Chapter 4: The Total Picture of Creation

Bhagavan Sri Krishna held the opinion that Arjuna was lacking sankhya, which means proper understanding, and I endeavoured to tell you that sankhya is the knowledge of the placement of a person in this universe. Unless you know where you are placed in this universe, your location in this setup of things, you will not be able to do anything. Work, activity – doing anything whatsoever, and any motion for that purpose – is guided by the circumstances prevailing at that given moment of time. 'Circumstance' means the knowledge of the location of the person at a given moment of time.

Now, your location in this universe can be known only by a study of the whole process of creation. Doctrines of creation are adumbrated in schools of thought such as the Sankhya and the Vedanta. I mentioned to you previously in the context of the discussion of the nature of consciousness that the primary principle is the pure 'I-amness', Pure Consciousness adapting and adjusting itself to its own Self, as it were. The Sankhya calls this indivisible absolute consciousness Purusha. You may call it by any other name – God, if you like, the Supreme Absolute. It is absolute because it is not related to anything outside. It is a non-related, indivisible omnipresence, conscious of itself alone, and there is no consciousness of anything else. 'I am what I am' – aham asmi. This is the consciousness of the Supreme Purusha.

The process of creation is supposed to start with the emergence of the activity of Prakriti, which is the cosmic impulsion of this Universal Consciousness to delimit itself in a certain fashion for the projection of this cosmos. As I mentioned, this Prakriti, this cosmic impulsive objectivity, is made up of three forces called sattva, rajas and tamas – dynamis, stasis and equilibration. Prakriti, so-called, is compared to a rope with strands. You must have seen coir ropes or jute ropes, etc., with three entwined strands. The rope is not different from the strands. You cannot say the strands are the qualities or the properties of the rope. Many times people say sattva, rajas, tamas are the qualities of Prakriti. This is an understatement, really speaking, because these three properties constitute the very substance of Prakriti itself, just as the three strands of the rope are the rope itself. The threefold operation of sattva, rajas, tamas is itself Prakriti. Therefore, Prakriti may be said to be activity minus the consciousness of Universality, and Purusha is consciousness of Universality without activity.

Sankhya has a humorous analogy to describe how Purusha and Prakriti work together in collaboration because, as I mentioned, Purusha consciousness is universal awareness minus activity or motion, and Prakriti is only motion or activity minus consciousness. So how can these two, inactive consciousness and active unconsciousness, be clubbed together?

The analogy of the Sankhya philosophy describes two persons, one who is blind but can walk, and another who is lame but can see.
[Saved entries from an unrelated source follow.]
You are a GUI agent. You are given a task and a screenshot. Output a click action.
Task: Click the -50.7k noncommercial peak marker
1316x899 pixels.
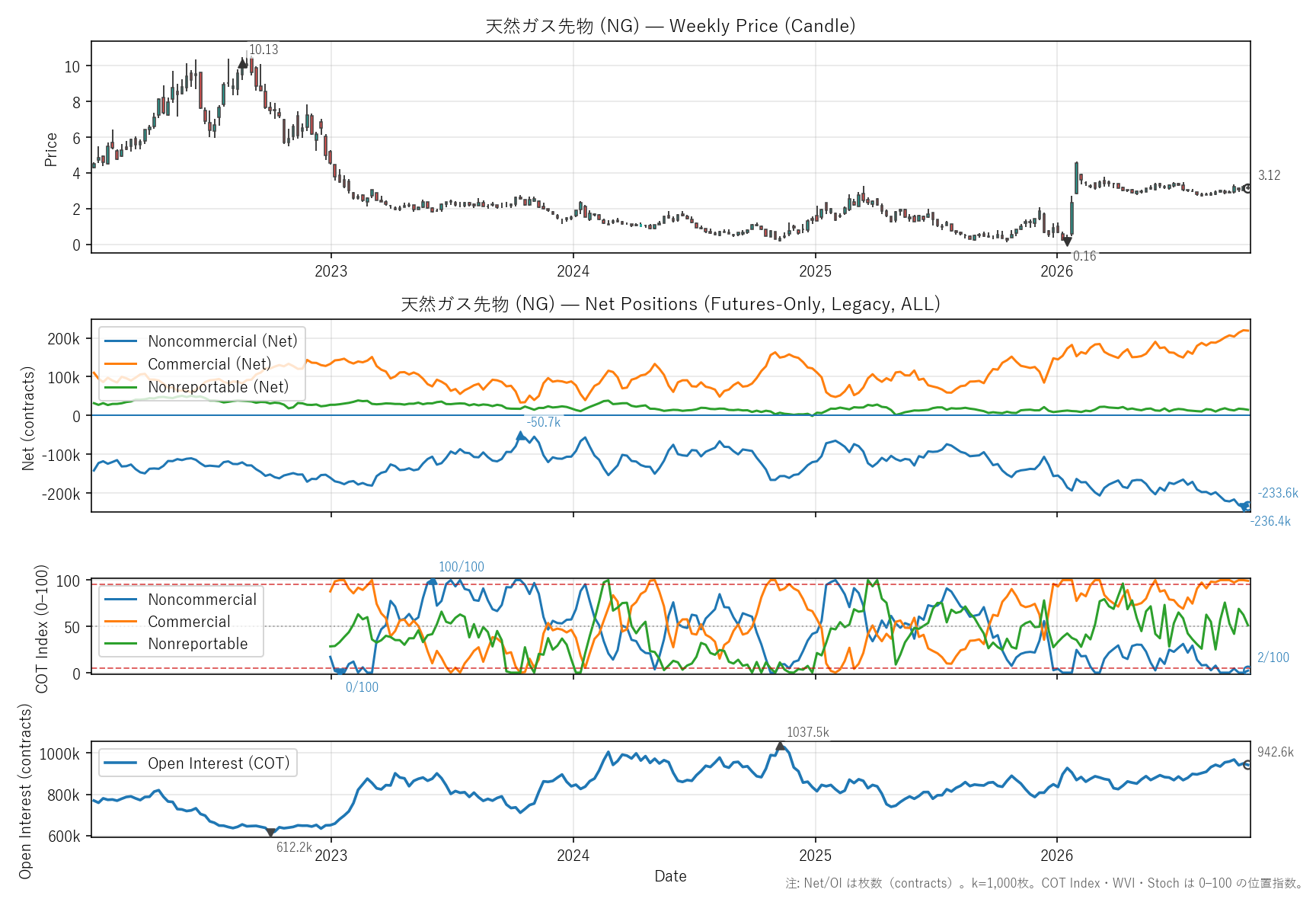[x=521, y=436]

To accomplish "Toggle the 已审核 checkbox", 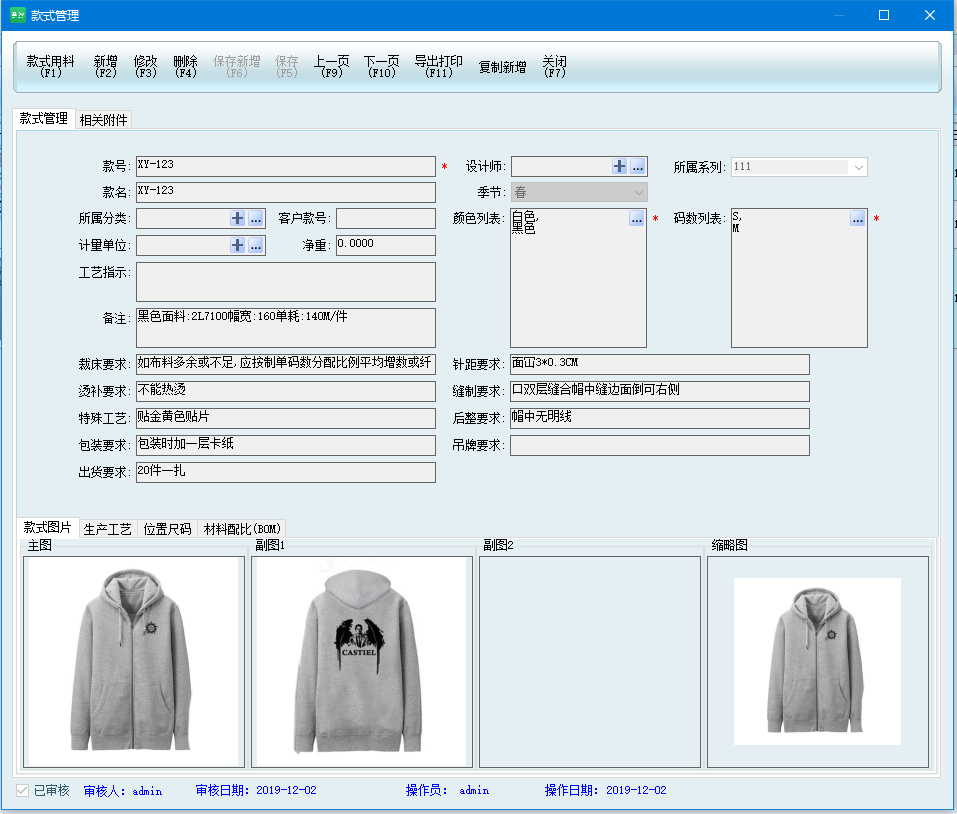I will pos(23,790).
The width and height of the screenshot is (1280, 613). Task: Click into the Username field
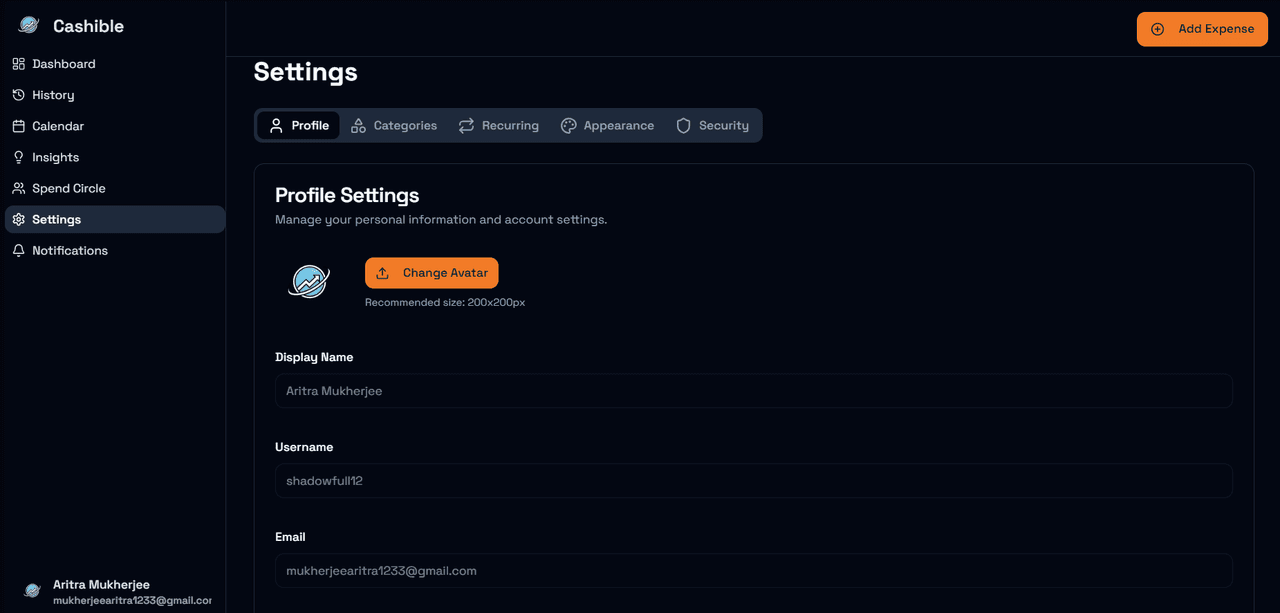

These two people join together because they both want to move in the same direction.–But how is it possible? Without legs they cannot move, and without eyes they also cannot move. So the lame person sits on the shoulders of the blind person, and now there is a joint action of seeing and moving. The lame person who sits on the shoulders of the blind walking person can see, and directs him where to go, and so it is a very good understanding between them. This is how Sankhya gives you a humorous comparison of the manner in which perhaps Universal Consciousness, which is inactive, operates in conjunction with the activity of Prakriti, which is unconscious. When these two processes are blended together and Purusha and Prakriti jointly act, what happens first is that Prakriti, in its sattva aspect, reflects the Universal Consciousness within itself, as light can be reflected in a glass. The glass here, which is sattva, is not perfectly clean where the light passes unaffected and undisturbed, but there is a little disturbance and the consciousness, which is universal Purusha, gets delimited to some extent, though in a very insignificant manner.

Sattva is all-pervadingness. The consciousness of omnipresence and all-pervadingness is sattva. In Pure Consciousness, there is no such thing as all-pervadingness, and so on. We cannot say that consciousness is all-pervading unless we define it in terms of Prakriti's sattva guna, because a thing can be all-pervading only when there is a space to pervade. As space is a part of Prakriti, then Purusha, which is independent of Prakriti, cannot be said to be all-pervading in a strictly logical sense. It is just Being-as-such, Pure I-am, and cannot be called all-pervading. But it appears to be all-pervading on account of its reflection in the sattva guna of Prakriti, which also has other qualities – rajas and tamas. It does not mean that Prakriti is only pure sattva, all-pervadingness. It also has, under its arm, the projective forces or factors known as rajas and tamas. On account of a subtle apperception of rajas and tamas also, together with sattva, there is a slight limitedness imposed on the reflection of consciousness in the sattva guna of Prakriti. And then what happens? After Purusha there is Prakriti, and after Prakriti there is Mahat. Mahat is the third principle – Cosmic-consciousness, the Pure I-am, Be-ness-as-such. The Absolute Existence becomes conscious as all-pervading, omnipresent. This Mahat, or the Great Being Mahat-tattva, is omnipresent, omniscient and omnipotent. This is the God of the universe, you may say if you like.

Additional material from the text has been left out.